The U.S. Government Accountability Office has denied Nuance Communications' protest of the Veterans Affairs Department's $19 million task order awarded to Cerner Corp. to develop clinical documentation improvement tools.
Nuance, which currently provides the VA with tools for health information coding under a contract that expires this year, in October filed a protest arguing that awarding the task order to Cerner denied Nuance the opportunity to submit proposals for the services, and should have been subject to a separate competition.
But the GAO determined the task order is within the scope of the VA's underlying contract with Cerner, a $10 billion deal to overhaul the agency's electronic health record system.
"Nuance's assertions that the requirements of (the task order) are beyond the scope of the underlying … contract are without merit," the GAO wrote in its decision.
Nuance did not respond to a request for comment at deadline.
In its protest, Nuance argued that since the VA's underlying contract with Cerner didn't reference coding or clinical documentation improvement, the task order—which requires Cerner to develop those tools in support of the VA's revenue cycle work—extends beyond the reach of the initial EHR contract.
The GAO said the scope of Cerner's work, as outlined in a performance work statement the VA posted to the federal business opportunities website in 2017, specifically included revenue cycle reporting. Coding and clinical documentation improvement both support accurate revenue cycle reporting, according to the GAO.
"Based on our review of the record, it is clear that the coding and CDI requirements of (the task order) are inherent to performance of the comprehensive EHR requirements, specifically including the requirement to provide support for the revenue cycle," the GAO wrote.
It added that the $19 million task order is less than 1% of the value of the $10 billion contract.
Nuance isn't the first company to raise concerns over the VA's work with Cerner.
In 2017, EHR vendor CliniComp sued the VA for allegedly improperly awarding a no-bid contract to the company for the agency's EHR overhaul, arguing that the VA failed to conduct a competitive bidding process. A federal appeals court ultimately tossed CliniComp's challenge, after ruling CliniComp had failed to show that it could have successfully competed for the contract.
The VA selected Cerner for its EHR in large part to support interoperability with the Defense Department, which awarded an EHR contract to Leidos, Cerner and Accenture in 2015.

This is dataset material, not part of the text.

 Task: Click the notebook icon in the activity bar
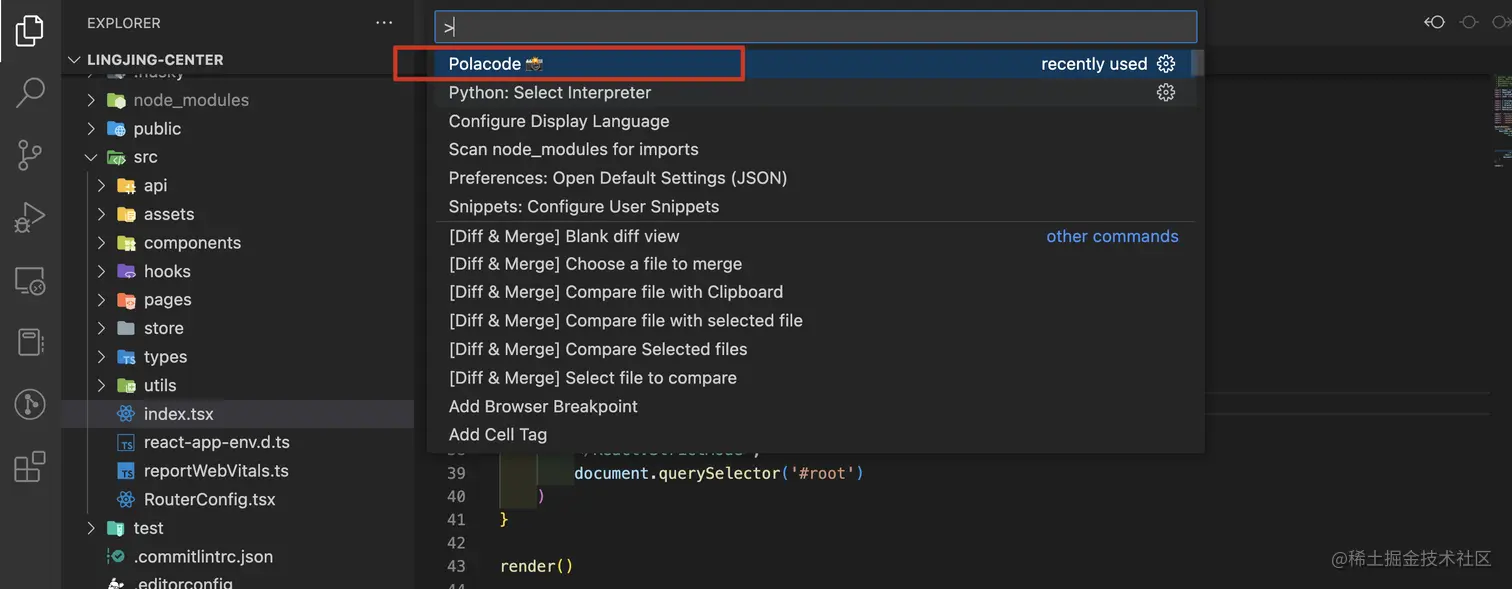click(30, 342)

The VA is slated to bring its first site live on the Cerner EHR in March.
Lawmakers have expressed skepticism over whether the VA will be ready by that time, citing issues like a reported lack of coordination between the VA and the DOD. A joint office to help the agencies make decisions on the EHR project, called the Federal EHR Modernization Program Management Office, won't have its organizational structure finalized until after the go-live starts.